Dataset items:

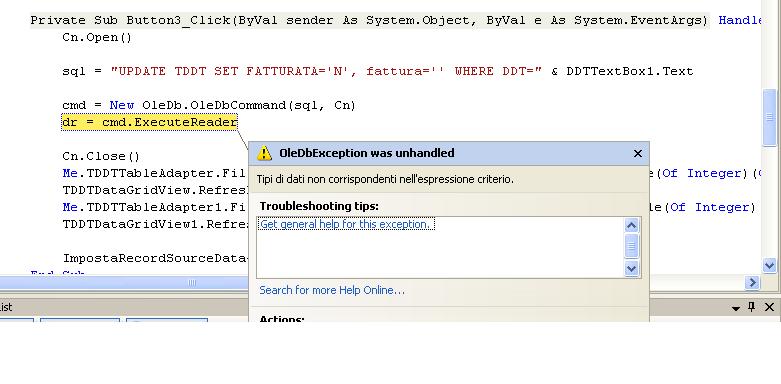Screen dimensions: 781x384
Task: Click the troubleshooting tips list scrollbar thumb
Action: coord(631,246)
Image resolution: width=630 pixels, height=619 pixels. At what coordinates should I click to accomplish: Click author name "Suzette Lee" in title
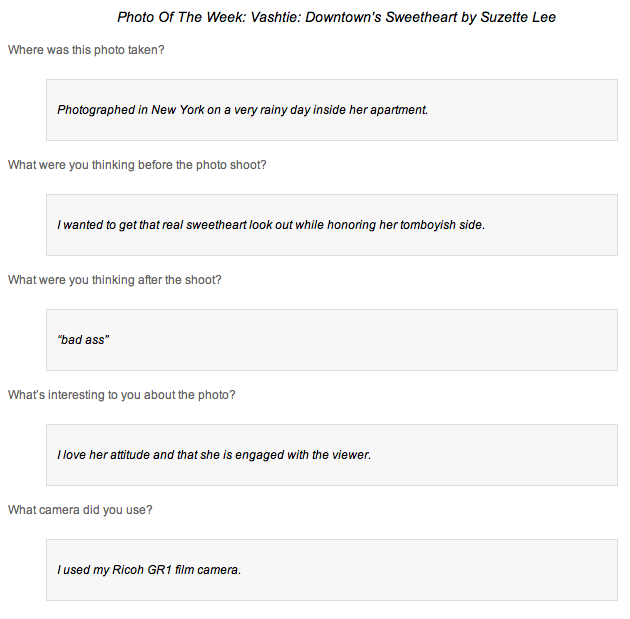tap(519, 17)
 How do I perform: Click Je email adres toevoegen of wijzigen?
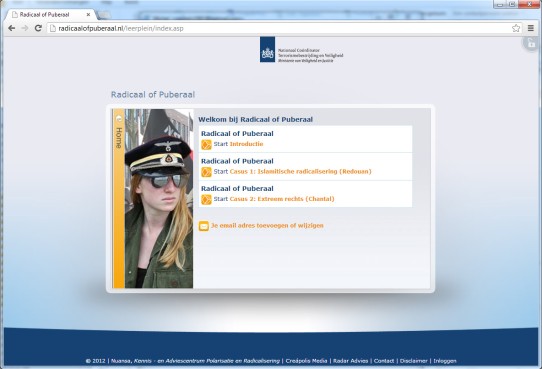267,226
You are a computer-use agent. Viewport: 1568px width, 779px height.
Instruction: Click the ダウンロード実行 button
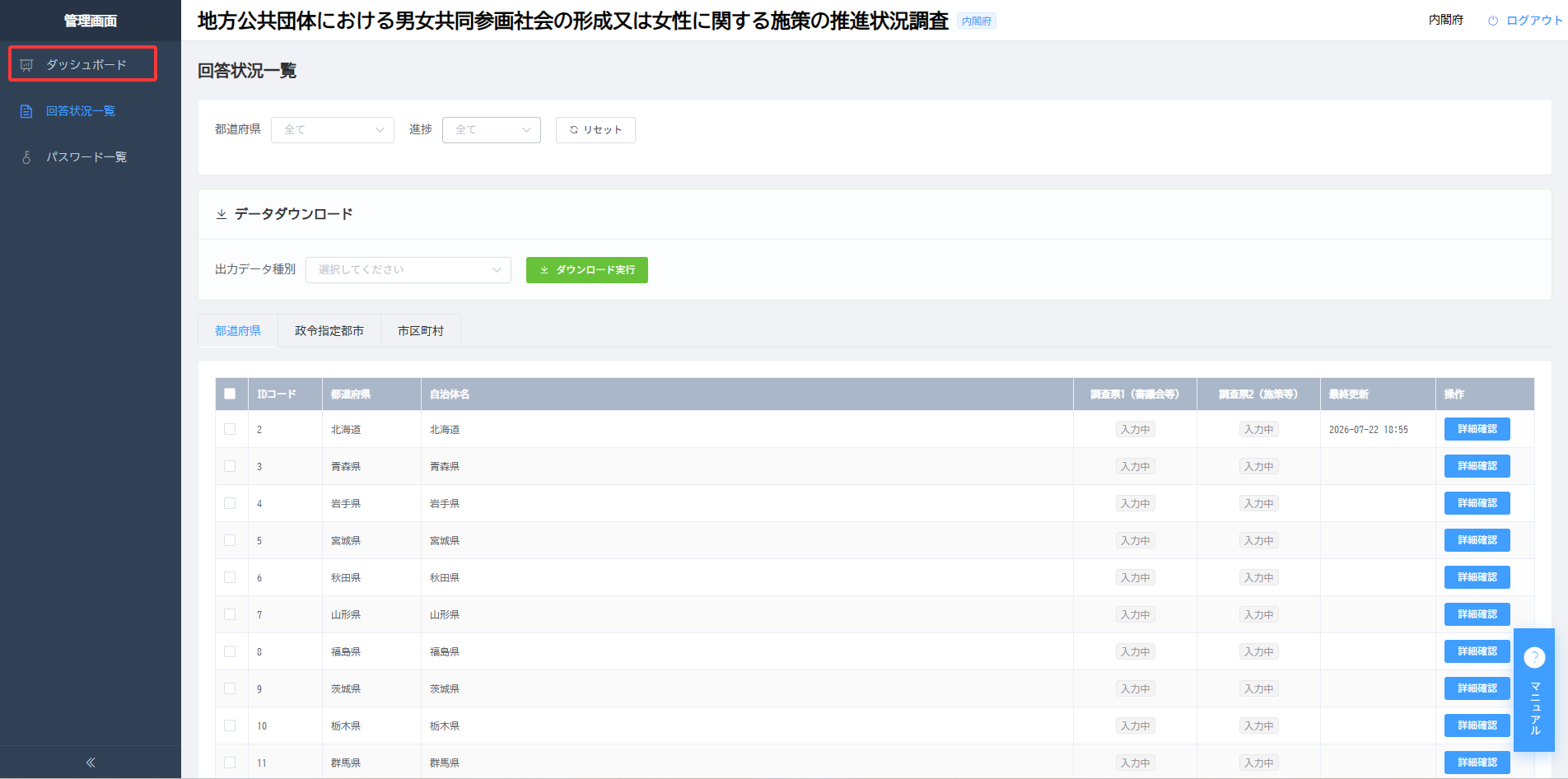[x=587, y=270]
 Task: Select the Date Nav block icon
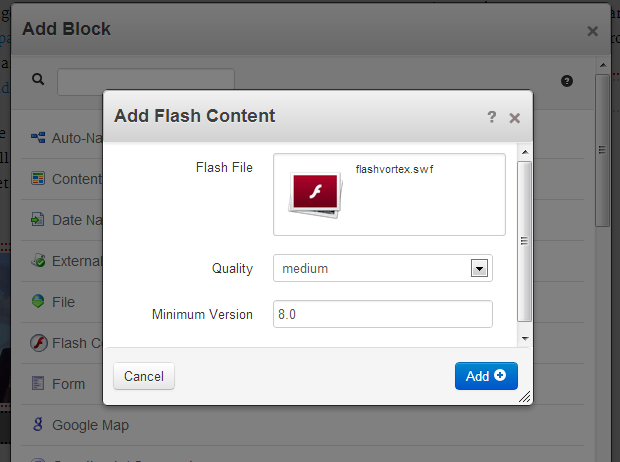tap(38, 220)
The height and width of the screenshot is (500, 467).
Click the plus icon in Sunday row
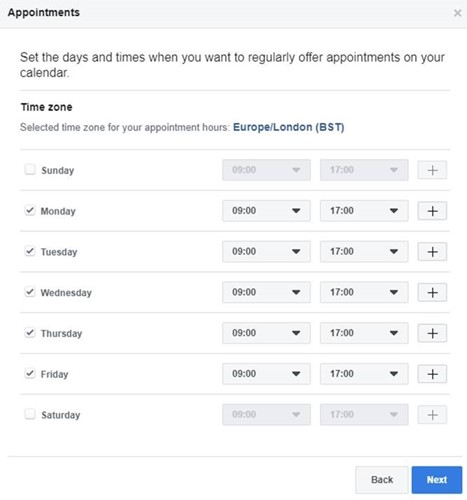click(432, 170)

▶ Task statement
In the records above, find the line that contains "Image resolution: width=630" and retype it and all lines after it exactly, leaving out any pictures.

▶ Answer to this problem
Image resolution: width=630 pixels, height=619 pixels. At what coordinates should I click to accomplish: Click author name "Suzette Lee" in title
tap(519, 17)
 How do I perform: Click Je email adres toevoegen of wijzigen?
267,226
You are a computer-use agent. Viewport: 1568px width, 779px height.
Instruction: Click the ダウンロード実行 button
[x=587, y=270]
 Task: Select the Date Nav block icon
tap(38, 220)
The height and width of the screenshot is (500, 467).
Click the plus icon in Sunday row
click(432, 170)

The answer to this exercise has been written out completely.